CHAPTER THIRTEEN: CONSTITUTIONS AND THE LEGAL FRAMEWORK
13.1 The judicialization of politics: post-authoritarian constitution-making, the influence of the EU, the growth of international law and increasing judicial assertiveness The rule of law and due process. Common and civil (Roman) law codes and their underlying values (pp. 249-50).
13.2 Constitutions: power-limiting and power-maps. How constitutional documents are arranged. Codified or uncodified; rigid (entrenched) or flexible? Procedures for amendment. Adaptation through the courts (pp. 250-52).
13.3 Origins: fresh starts built on messy compromises. Most successful when limited in their ambition. Danger of fighting the last war and of giving too little power to new rulers (pp. 252-53).
13.4 Judicial review (abstract and concrete) and constitutional courts. Courts as interpreters of the constitution. Using ordinary courts or special constitutional courts. Judicial decisions not self-implementing.

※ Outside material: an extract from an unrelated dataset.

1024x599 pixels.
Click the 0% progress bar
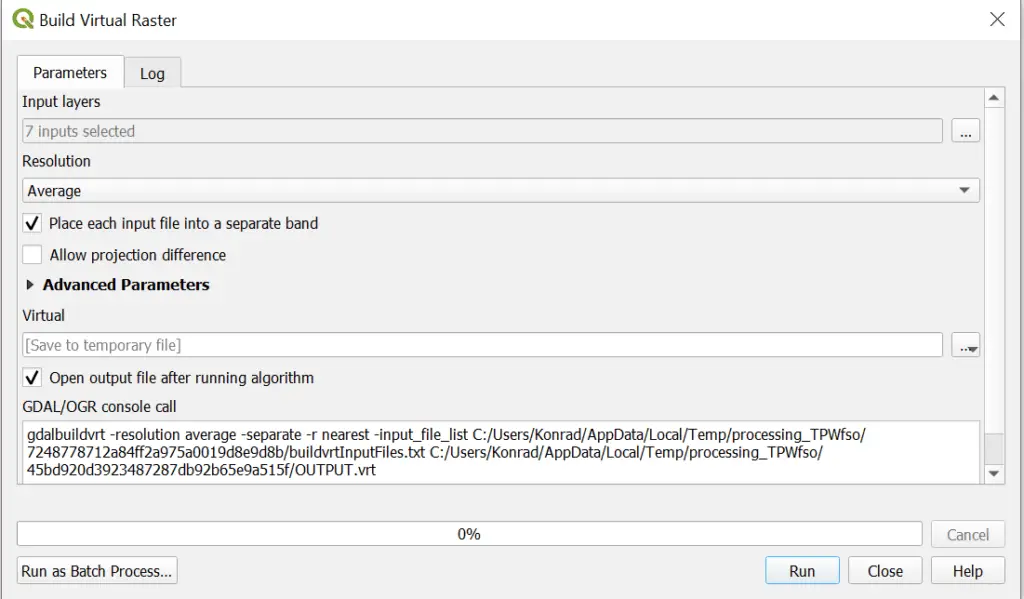click(x=469, y=534)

The American ‘Supreme’ Court vs. the German ‘Constitutional’ Court. The European Court of Justice (pp. 253-58).
13.5 The rise of judicial activism in response to the declining weight of other institutions and ideologies. Contrast with judicial restraint. Cross-national variations in judicial activism: USA vs. Britain. Integrating judicial supremacy and parliamentary sovereignty (pp. 258-61).
13.6 Judicial independence and recruitment. Methods of selecting judges: balancing independence and responsiveness. The political dimension of recruitment to courts charged with judicial review. Judges as surprise packets. Need for internal independence: overcoming the vulnerability of junior judges to their seniors (pp. 261-62).

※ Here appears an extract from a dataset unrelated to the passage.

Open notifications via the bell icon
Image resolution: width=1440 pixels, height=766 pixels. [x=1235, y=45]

13.7 Administrative law: its expansion and its role in regulating exercise of bureaucratic authority. Separatist vs. integrationist systems. Courts vs. tribunals. (pp. 262-64).

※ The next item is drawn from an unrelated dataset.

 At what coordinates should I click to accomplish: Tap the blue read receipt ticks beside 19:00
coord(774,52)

13.8 Limits on the judiciary in authoritarian regimes. The communist critique of judicial independence; socialist law. Techniques for downgrading the judiciary, including Declarations of Emergency and military courts. China becoming more sympathetic to law, at least where the party remains unthreatened (pp. 264-65).
13.9 In illiberal democracies, the constitution is both a resource to be manipulated and a framework of rule. But law can proceed normally in routine areas. Weak rule of law in many unequal illiberal democracies (e.g. Latin America). Limited resources and professionalism in the judiciary. The president is subject to vertical accountability (to the voters) rather than horizontal accountability (to other institutions) (pp. 265-67).
13.10 Legal pluralism: the presence of multiple judicial systems within a state. Applicability to the past as well as the present. The examples of indigenous, Islamic and international law and states' adherence to it. Incorporation into national law. (pp. 267-69).